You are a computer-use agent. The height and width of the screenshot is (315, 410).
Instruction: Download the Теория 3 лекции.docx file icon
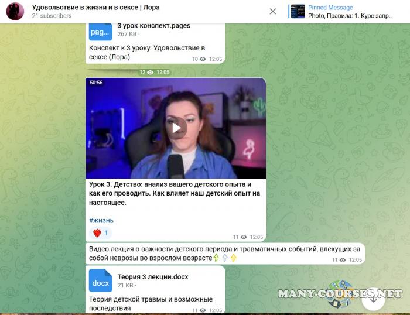coord(100,280)
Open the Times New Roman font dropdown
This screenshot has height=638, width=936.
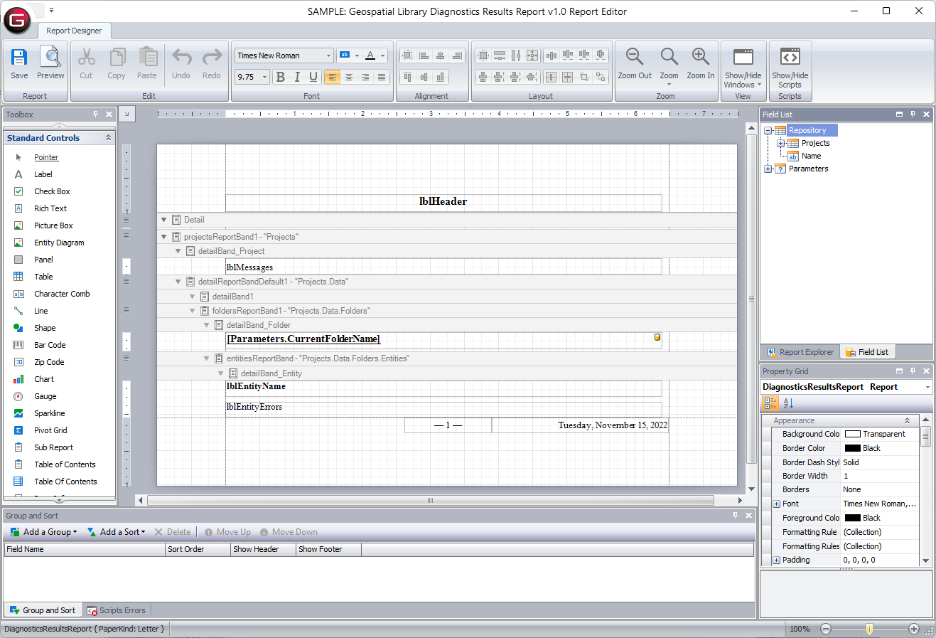pyautogui.click(x=328, y=55)
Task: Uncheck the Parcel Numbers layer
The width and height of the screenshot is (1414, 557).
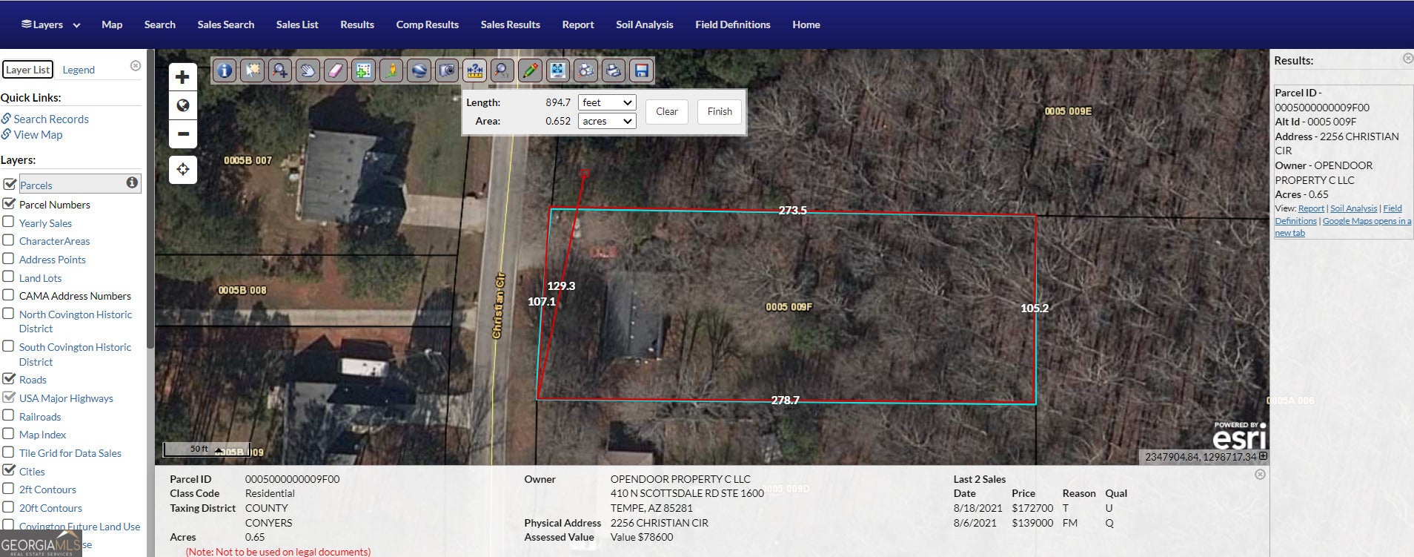Action: (9, 204)
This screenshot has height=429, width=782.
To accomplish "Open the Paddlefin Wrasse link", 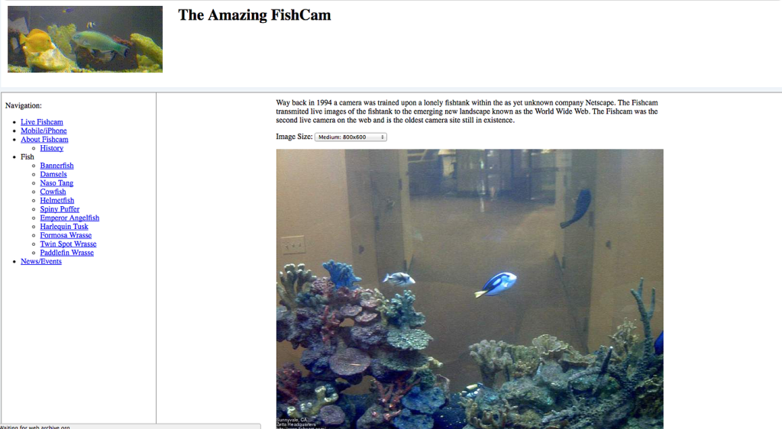I will [x=67, y=253].
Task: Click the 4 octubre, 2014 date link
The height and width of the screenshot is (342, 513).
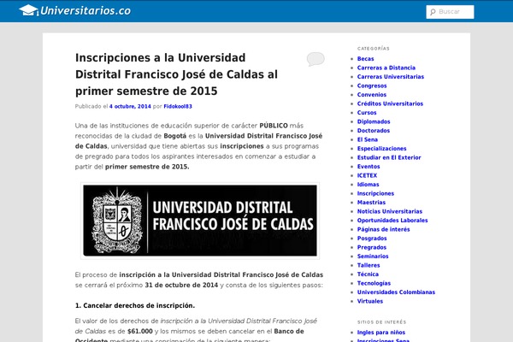Action: pos(130,106)
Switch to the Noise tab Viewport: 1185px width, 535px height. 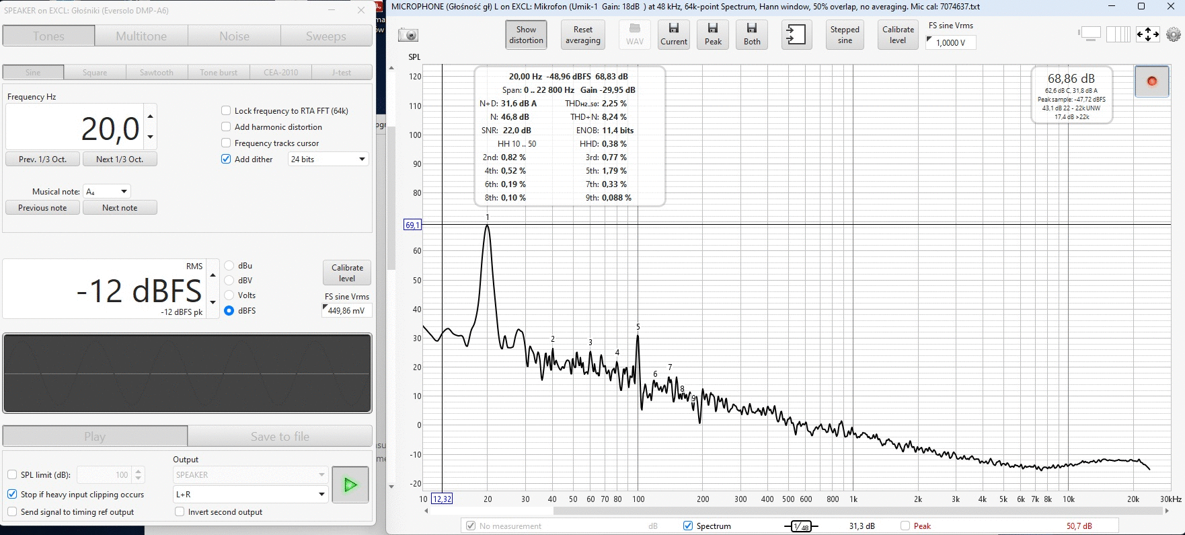tap(234, 36)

==*==

EXERCISE GOAL:
Each line from the first line of the listing above through the line containing "This screenshot has height=429, width=782." is to be written out exactly, and the pictures are to be left out.

ANSWER SPACE:
You are a computer-use agent. The height and width of the screenshot is (315, 410).
Instruction: Download the Теория 3 лекции.docx file icon
coord(100,280)
Open the Times New Roman font dropdown
This screenshot has height=638, width=936.
pyautogui.click(x=328, y=55)
Task: Uncheck the Parcel Numbers layer
The width and height of the screenshot is (1414, 557).
Action: (9, 204)
This screenshot has height=429, width=782.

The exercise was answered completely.